Halaman

Rabu, 04 Februari 2015

SURAT IJAZAH eps ANAK ACEH

          Pak Mamet kembali lagi setelah mengantarkan anak-anak dan istrinya. Kami berangkat menuju Wanaherang meninggalkan Nina yang sibuk sendiri di rumah. Agus duduk di bangku depan sebelah Pak Mamet. Aku dibelakang mereka. Pak Mamet menyetir tenang-tenang. Motor-motor berseliweran mendahului.
          Pagi terasa teramat sibuk. Alam pelan-pelan membuka ruang-ruangnya. Tapi alam yang cerah sama sekali tak menghapus kemuraman wajah Pak Mamet. Sepanjang perjalanan kami diam-diam saja. Akhirnya aku memutuskan, Pak Mamet begitu bukan karena ia banyak pikiran melainkan bawaan genetik.
          Pak Mamet berharap pembangunan gedung PKBI ini cepat dirampungkan. Apabila selesai dibangun inilah gedung PKBI miliknya sendiri, tak perlu sewa tempat lagi, memindahkan lokasi lama PKBI Citeureup kemari. Persoalannya ia belum memiliki cukup dana untuk merampungkan pembangunan gedung ini. Jadinya ia sulit mengira-ngira kapan gedung ini selesai. Ia mesti mencicil dan pelan-pelan. Gaji beberapa pegawainya saja, termasuk aku, mesti ia abaikan. Kebutuhan rumah tangganya juga kena imbas penghematan. Semuanya ia ajak prihatin. Hampir seluruh pemasukan kas ia gunakan untuk mencapai ambisinya. Sisanya ia pinjam dari bank dengan jaminan-jaminan. Itupun masih kurang kemana-mana. Ia masih perlu suntikan dana.

» **Catatan Data**
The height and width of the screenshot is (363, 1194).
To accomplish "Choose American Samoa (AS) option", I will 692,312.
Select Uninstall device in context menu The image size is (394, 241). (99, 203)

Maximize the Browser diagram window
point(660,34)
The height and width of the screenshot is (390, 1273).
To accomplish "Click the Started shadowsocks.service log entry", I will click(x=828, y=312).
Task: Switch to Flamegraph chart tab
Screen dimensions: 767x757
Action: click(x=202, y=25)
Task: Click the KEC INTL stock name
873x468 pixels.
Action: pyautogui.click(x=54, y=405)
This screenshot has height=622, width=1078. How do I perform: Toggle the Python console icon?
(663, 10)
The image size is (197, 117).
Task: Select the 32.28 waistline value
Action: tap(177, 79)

» **Latihan Tertulis 1**
Dalam kutipan cerita tentang Pak Mamet, siapa yang duduk di bangku depan di sebelah Pak Mamet?
» **Latihan Tertulis 2**
Lanjutkan kutipan cerita tentang Pak Mamet mulai setelah kalimat terakhirnya.
Catatan data di atas tidak digunakan dalam latihan ini.

» **Jawaban yang Diharapkan 1**
Agus.

» **Jawaban yang Diharapkan 2**
         Pak Mamet sangat yakin dengan ambisinya ini. Segala-galanya ia rela korbankan. Menurutnya gedung PKBI ini dibangun diatas tanah yang cukup strategis. Berada dipinggiran jalan baru dan hanya berjarak lima belas menit jalan kaki dari lokasi lamanya.
         Jalan baru ini hanya memiliki satu jalur, memanjang sepanjang satu-dua kilometer dari ujung ke ujungnya. Jalan ini dibangun untuk mengurai kemacetan disekitar pasar Citeureup dan perempatan Jagorawi. Karena punya satu jalur saja, semua kendaraan yang dari dan ke tujuan manapun mesti memutar melewati jalan ini. Disepanjang jalan ini juga berdiri sekolah-sekolah baik negeri maupun swasta. Boleh dikatakan disinilah pusat pendidikan kecamatan Citeureup. Dengan kondisi semacam ini, Pak Mamet optimis bisnisnya dibidang pendidikan pasti berkembang dan maju.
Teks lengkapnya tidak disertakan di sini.